DESCRIPTION OF THE TASK:
Return the full text below about the Glee episode "Prom Queen," word for word.

***** TEXT UNDER STUDY *****

- Episode no.: Season 2 Episode 20
- Directed by: Eric Stoltz
- Written by: Ian Brennan
- Production code: 2ARC20
- Original air date: May 10, 2011

Guest appearances
- Jonathan Groff as Jesse St. James; Iqbal Theba as Principal Figgins; Charlotte Ross as Judy Fabray; Harry Shum, Jr. as Mike Chang; Chord Overstreet as Sam Evans; Darren Criss as Blaine Anderson; Ashley Fink as Lauren Zizes; Max Adler as Dave Karofsky; Josh Sussman as Jacob Ben Israel; Mary Gillis as Mrs. Hagberg; Lauren Potter as Becky Jackson;

Episode chronology
| ← Previous "Rumours" | Next → "Funeral" |
- Glee season 2

= Prom Queen (Glee) =

"Prom Queen" is the twentieth episode of the second season of the American musical television series Glee, and the forty-second overall. It aired May 10, 2011, on Fox in the United States. The episode was written by series creator Ian Brennan, directed by Eric Stoltz, and featured the return of guest star Jonathan Groff. In "Prom Queen", the McKinley High School glee club New Directions is tapped to provide the music for the school's junior prom. The episode shows the myriad dramas surrounding a high school prom, with the high-stakes race for prom king and queen that involves five members of the glee club, students scrambling to find dates and outfits, and the delights and disappointments of the prom itself.

***** DATA EXTRACTS *****

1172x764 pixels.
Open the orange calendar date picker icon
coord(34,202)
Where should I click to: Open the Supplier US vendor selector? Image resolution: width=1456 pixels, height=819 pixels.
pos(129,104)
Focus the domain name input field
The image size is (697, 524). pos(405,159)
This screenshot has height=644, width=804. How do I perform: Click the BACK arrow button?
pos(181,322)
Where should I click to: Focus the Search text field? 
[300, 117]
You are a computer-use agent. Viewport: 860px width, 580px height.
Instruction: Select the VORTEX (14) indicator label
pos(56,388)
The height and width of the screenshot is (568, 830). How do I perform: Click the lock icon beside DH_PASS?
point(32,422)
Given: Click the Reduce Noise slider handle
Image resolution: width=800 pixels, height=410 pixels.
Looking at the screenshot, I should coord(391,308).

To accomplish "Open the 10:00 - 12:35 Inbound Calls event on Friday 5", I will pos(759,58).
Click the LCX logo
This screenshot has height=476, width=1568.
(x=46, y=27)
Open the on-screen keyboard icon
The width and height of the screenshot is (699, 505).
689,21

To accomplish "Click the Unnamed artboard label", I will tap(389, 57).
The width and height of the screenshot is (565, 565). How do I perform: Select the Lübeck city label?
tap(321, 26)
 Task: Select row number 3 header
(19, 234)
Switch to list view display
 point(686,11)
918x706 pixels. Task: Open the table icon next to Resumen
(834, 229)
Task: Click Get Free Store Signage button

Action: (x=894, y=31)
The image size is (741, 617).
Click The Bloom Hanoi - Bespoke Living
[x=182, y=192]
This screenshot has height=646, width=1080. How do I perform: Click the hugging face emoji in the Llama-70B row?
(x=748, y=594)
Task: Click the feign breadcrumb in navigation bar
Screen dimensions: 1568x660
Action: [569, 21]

*****

COMPLETED EXERCISE:
- Episode no.: Season 2 Episode 20
- Directed by: Eric Stoltz
- Written by: Ian Brennan
- Production code: 2ARC20
- Original air date: May 10, 2011

Guest appearances
- Jonathan Groff as Jesse St. James; Iqbal Theba as Principal Figgins; Charlotte Ross as Judy Fabray; Harry Shum, Jr. as Mike Chang; Chord Overstreet as Sam Evans; Darren Criss as Blaine Anderson; Ashley Fink as Lauren Zizes; Max Adler as Dave Karofsky; Josh Sussman as Jacob Ben Israel; Mary Gillis as Mrs. Hagberg; Lauren Potter as Becky Jackson;

Episode chronology
| ← Previous "Rumours" | Next → "Funeral" |
- Glee season 2

= Prom Queen (Glee) =

"Prom Queen" is the twentieth episode of the second season of the American musical television series Glee, and the forty-second overall. It aired May 10, 2011, on Fox in the United States. The episode was written by series creator Ian Brennan, directed by Eric Stoltz, and featured the return of guest star Jonathan Groff. In "Prom Queen", the McKinley High School glee club New Directions is tapped to provide the music for the school's junior prom. The episode shows the myriad dramas surrounding a high school prom, with the high-stakes race for prom king and queen that involves five members of the glee club, students scrambling to find dates and outfits, and the delights and disappointments of the prom itself.